August 12, 2008

Pakistan Edges Toward Impeaching Musharraf

The lower house of the Pakistani Parliament was set to convene Monday as the governing coalition geared up to impeach President Pervez Musharraf.

Also Monday, provincial legislatures were to begin offering resolutions calling on Musharraf to step down or face impeachment.

On Sunday, a spokesman for the president said Musharraf had a "clean track record" and would not resign - despite a rising clamor among the governing parties and media for him to quit.

"Abdication is the only option," The Daily Times said in an editorial Monday.

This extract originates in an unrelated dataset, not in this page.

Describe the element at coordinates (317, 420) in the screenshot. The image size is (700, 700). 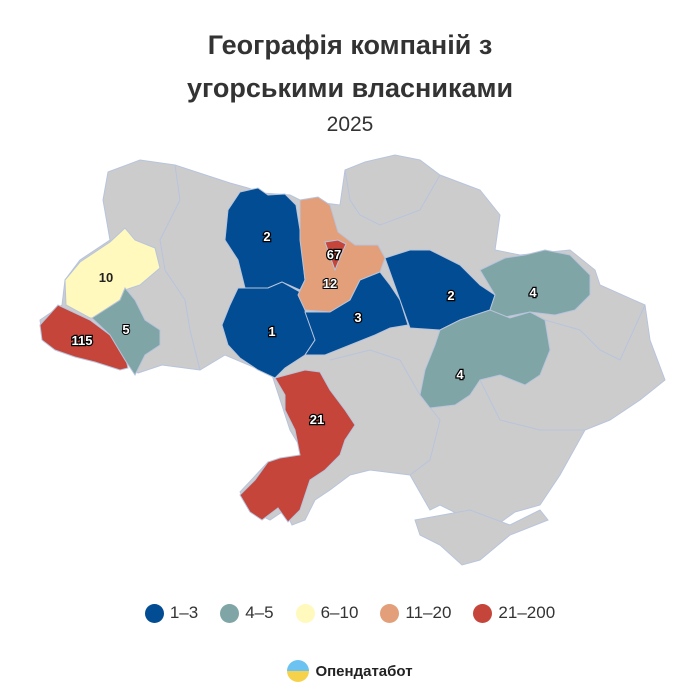
I see `region-value-label: 21` at that location. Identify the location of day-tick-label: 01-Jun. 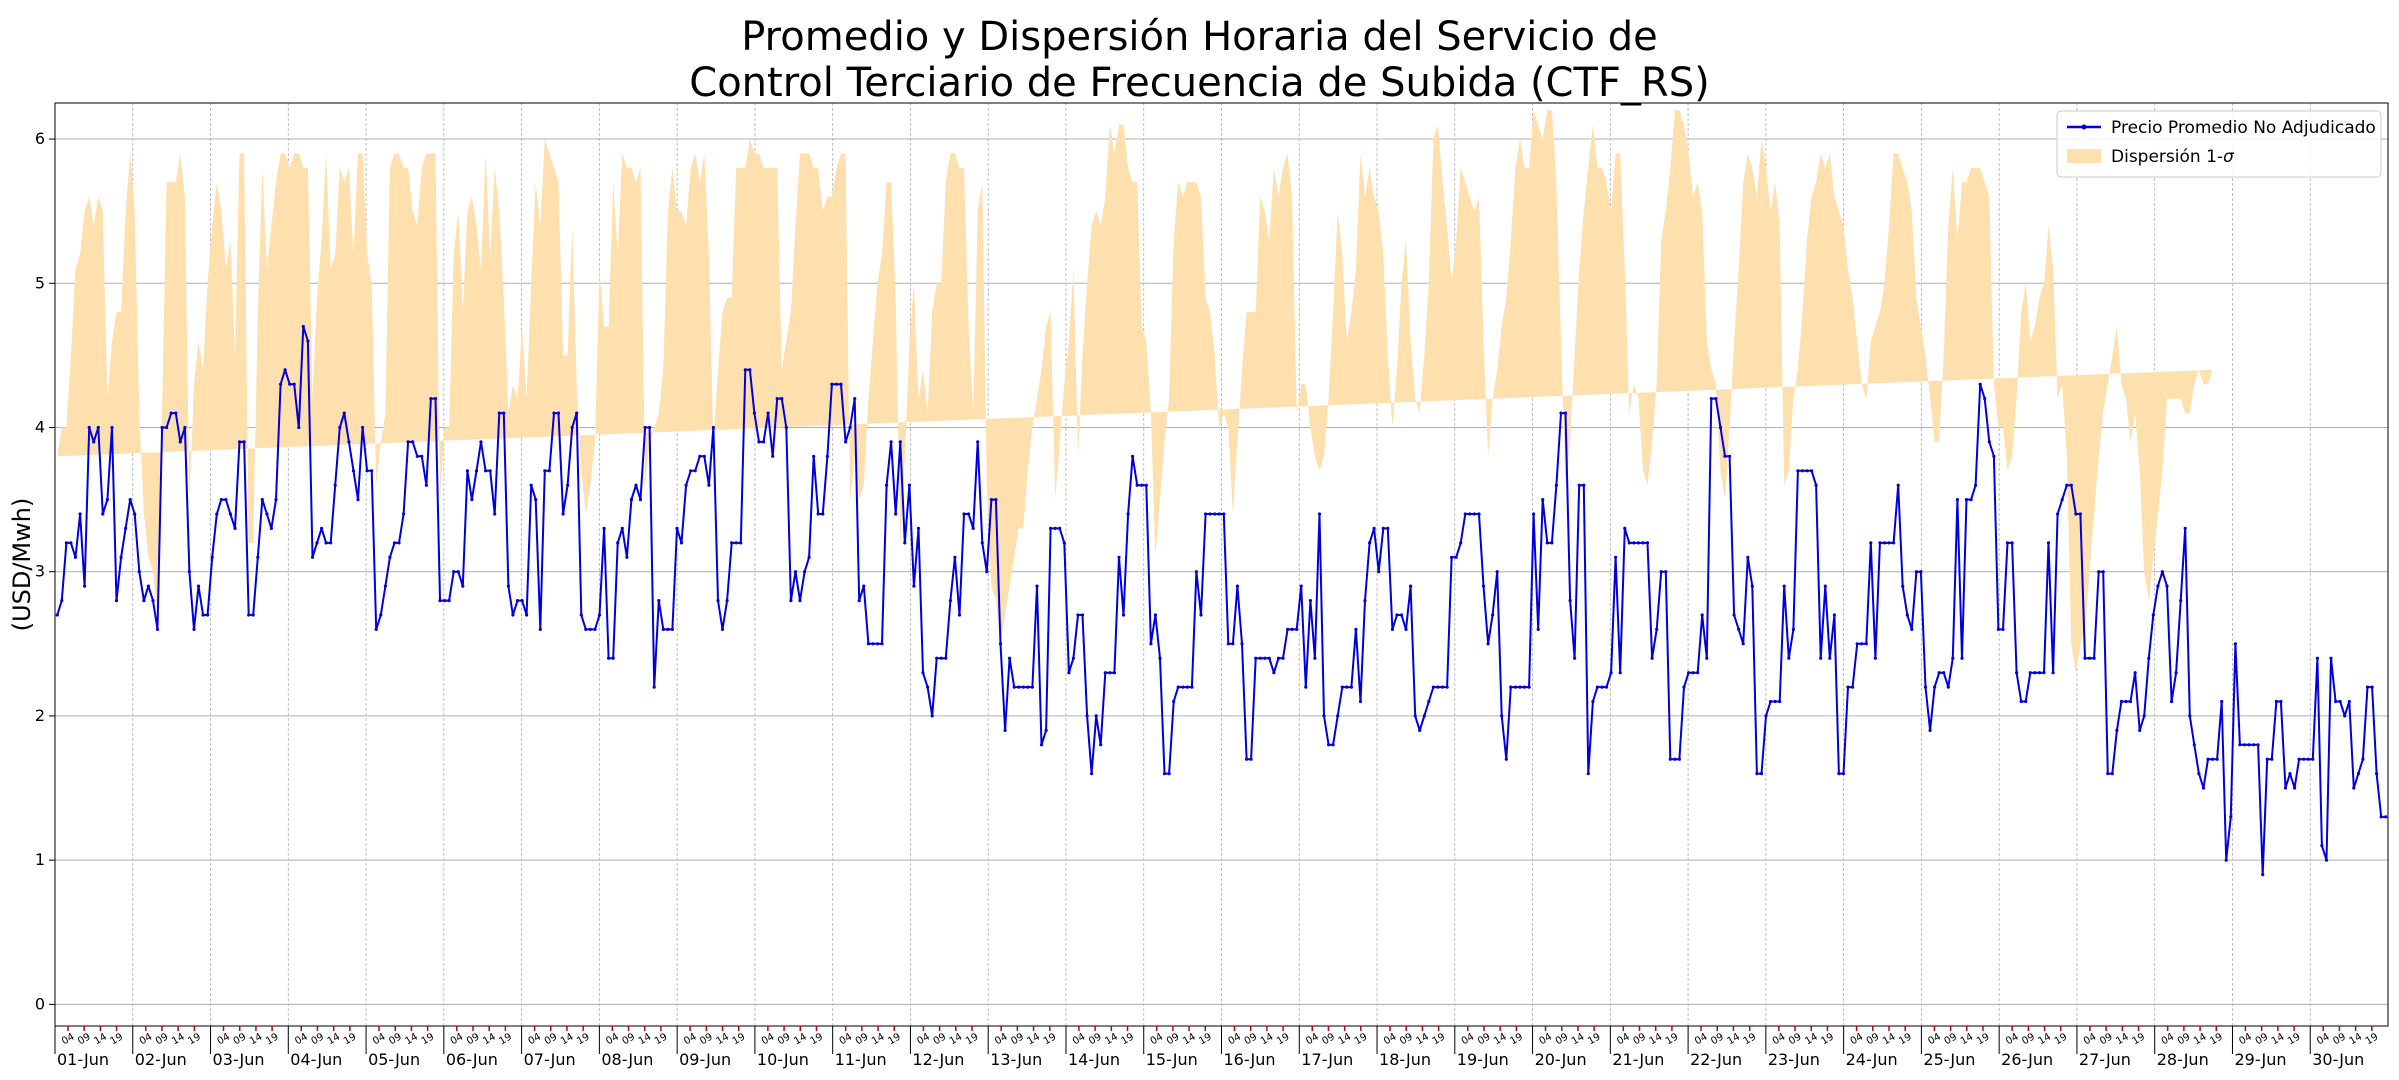
(83, 1060).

Musharraf seized power in a bloodless coup in 1999. But his foes swept elections in February to set up a new government and push the former army chief to the sidelines, just four months after he had won a new five-year term in a controversial vote by the previous Parliament.

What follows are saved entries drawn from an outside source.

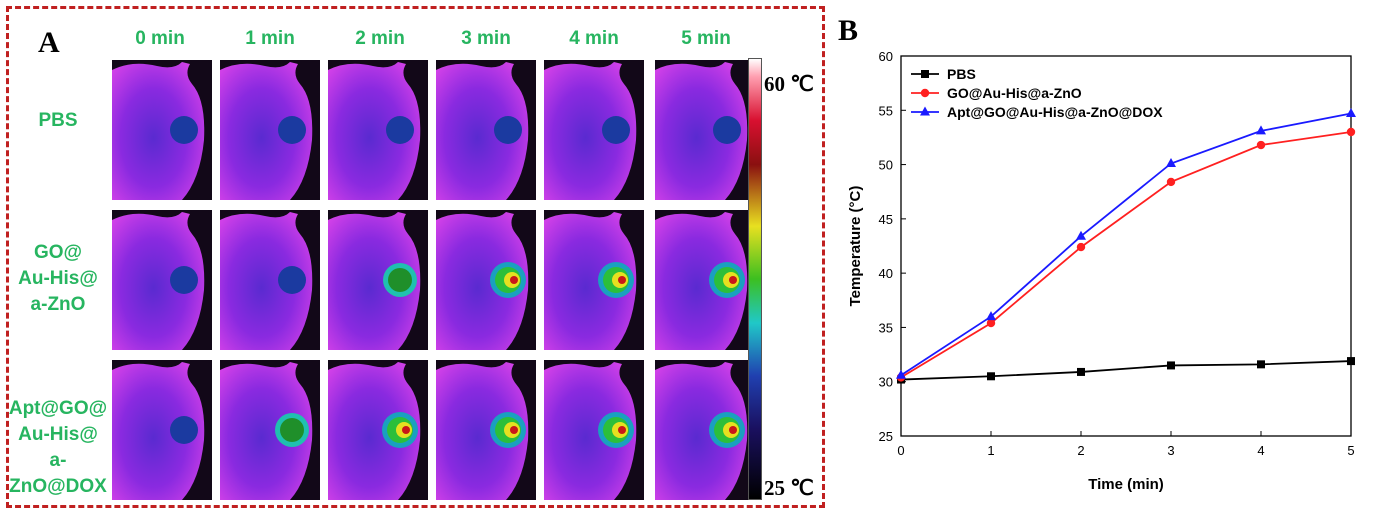  I want to click on time-label-3: 3 min, so click(486, 38).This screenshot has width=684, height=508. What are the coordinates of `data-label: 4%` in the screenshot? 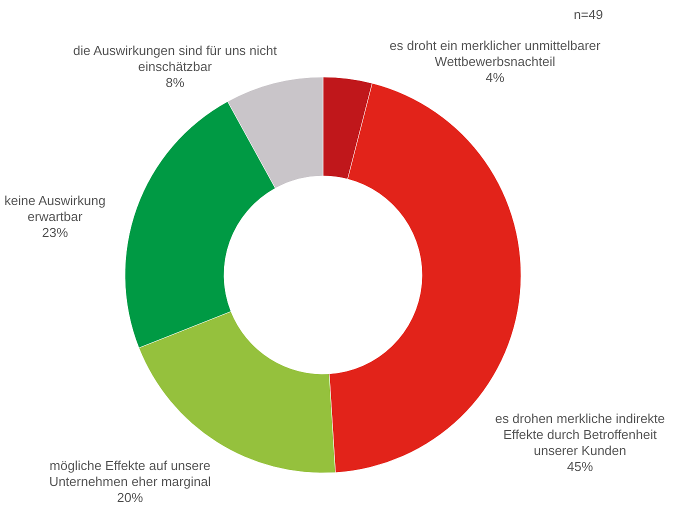 It's located at (496, 78).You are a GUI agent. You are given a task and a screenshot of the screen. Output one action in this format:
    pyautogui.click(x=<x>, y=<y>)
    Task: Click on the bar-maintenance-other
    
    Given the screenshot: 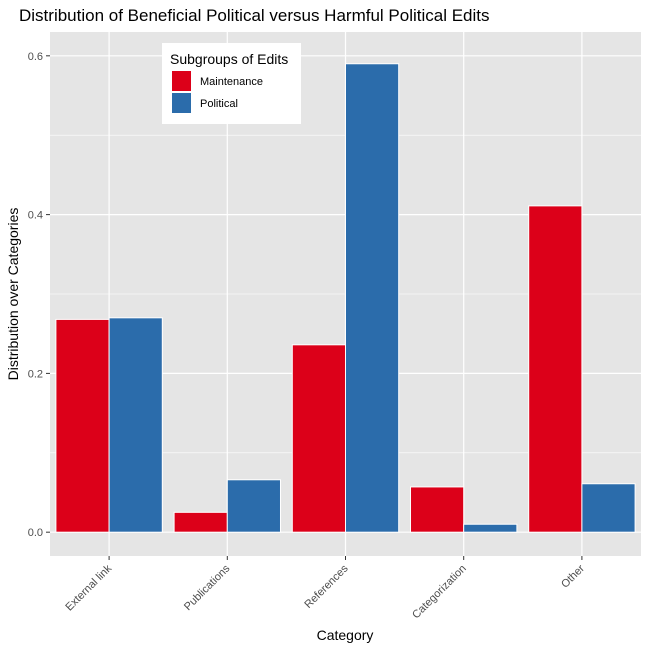 What is the action you would take?
    pyautogui.click(x=556, y=369)
    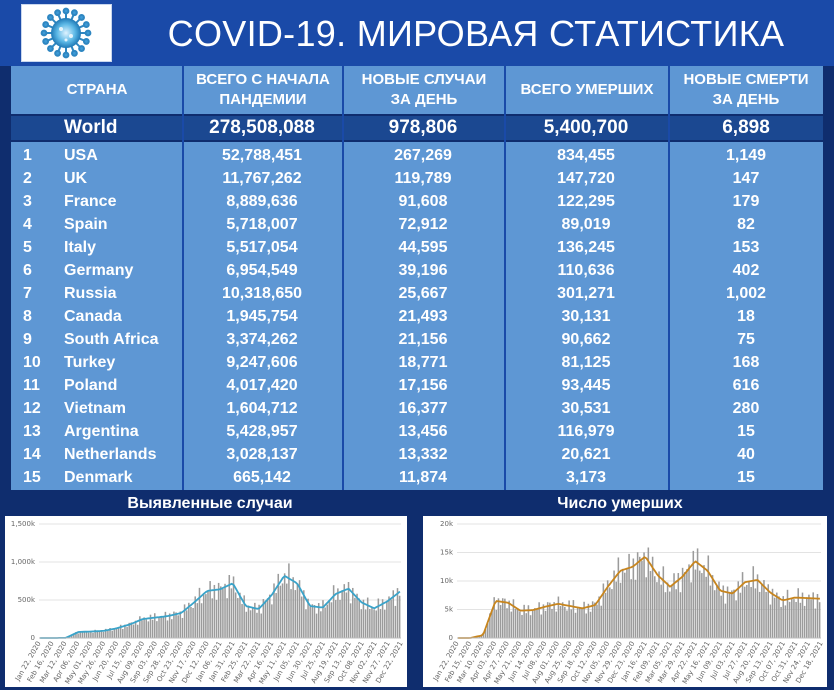 This screenshot has width=834, height=690. I want to click on row-country: Argentina, so click(102, 432).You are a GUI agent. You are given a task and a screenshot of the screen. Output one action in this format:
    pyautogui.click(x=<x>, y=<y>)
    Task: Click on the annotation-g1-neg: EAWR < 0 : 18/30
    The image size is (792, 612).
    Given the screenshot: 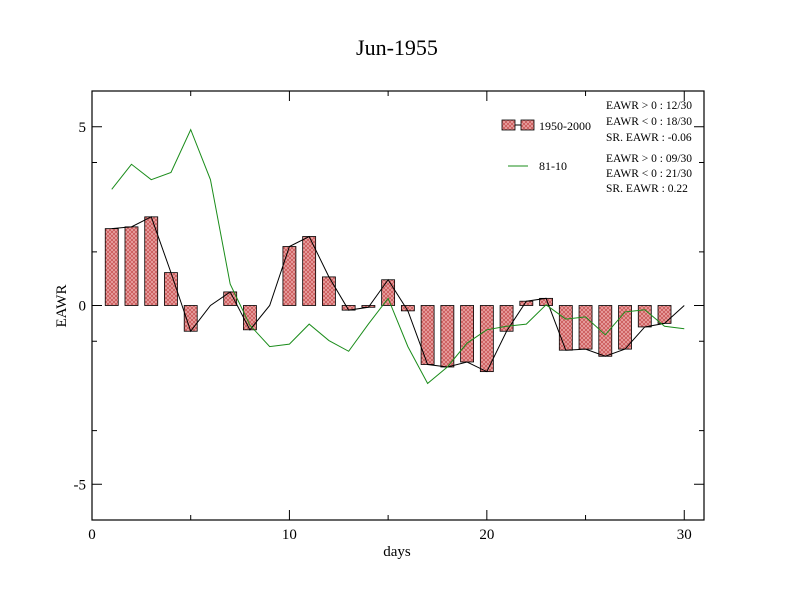 What is the action you would take?
    pyautogui.click(x=649, y=122)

The coalition announced its impeachment plans last week and said it was preparing a "charge sheet" with allegations against Musharraf including violation of the Constitution, economic mismanagement and political manipulation.

Ahsan Iqbal, spokesman for the second-largest coalition party, said the impeachment motion would be filed after the provincial assemblies had passed their resolutions, which could continue into next week.

No president has been impeached in Pakistan's turbulent 61-year history. The coalition contends it can get the two-thirds majority required in a joint sitting of both houses in Parliament to strip Musharraf of the presidency.

Although Musharraf's allies dispute that and have urged the longtime U.S. ally to fight impeachment, they have advised the president against using his authority to dismiss Parliament and the prime minister. Such moves would be contentious and require support from the army, which has indicated it wants to stay out of politics.

In an interview published Sunday, the leader of the majority party in the coalition, Asif Ali Zardari, accused Musharraf of misappropriating hundreds of millions of dollars in U.S. aid intended for the Pakistani military and meant to support the war on terrorism.

"They claim it's been going in budget support, but that's not the answer. We're talking about $700 million a year missing," Zardari was quoted as telling The Sunday Times of Britain. "The rest has been taken by 'Mush' for some scheme or other, and we've got to find it."

Zardari said the U.S. aid may have gone to fund rogue members of Pakistani intelligence - a branch of which was recently accused by U.S. officials of supporting pro-Taliban militants fighting in Afghanistan.

In his reported comments, Zardari did not offer proof to support the allegations. Musharraf's spokesman could not immediately be reached Monday to respond to the report, which was carried on the front page of several Pakistani dailies.

On Monday, Musharraf's spokesman, retired Major General Rashid Qureshi, reiterated that the president would not step down. "There's no such thing. You'd better ask those who say he's going to resign," Qureshi said.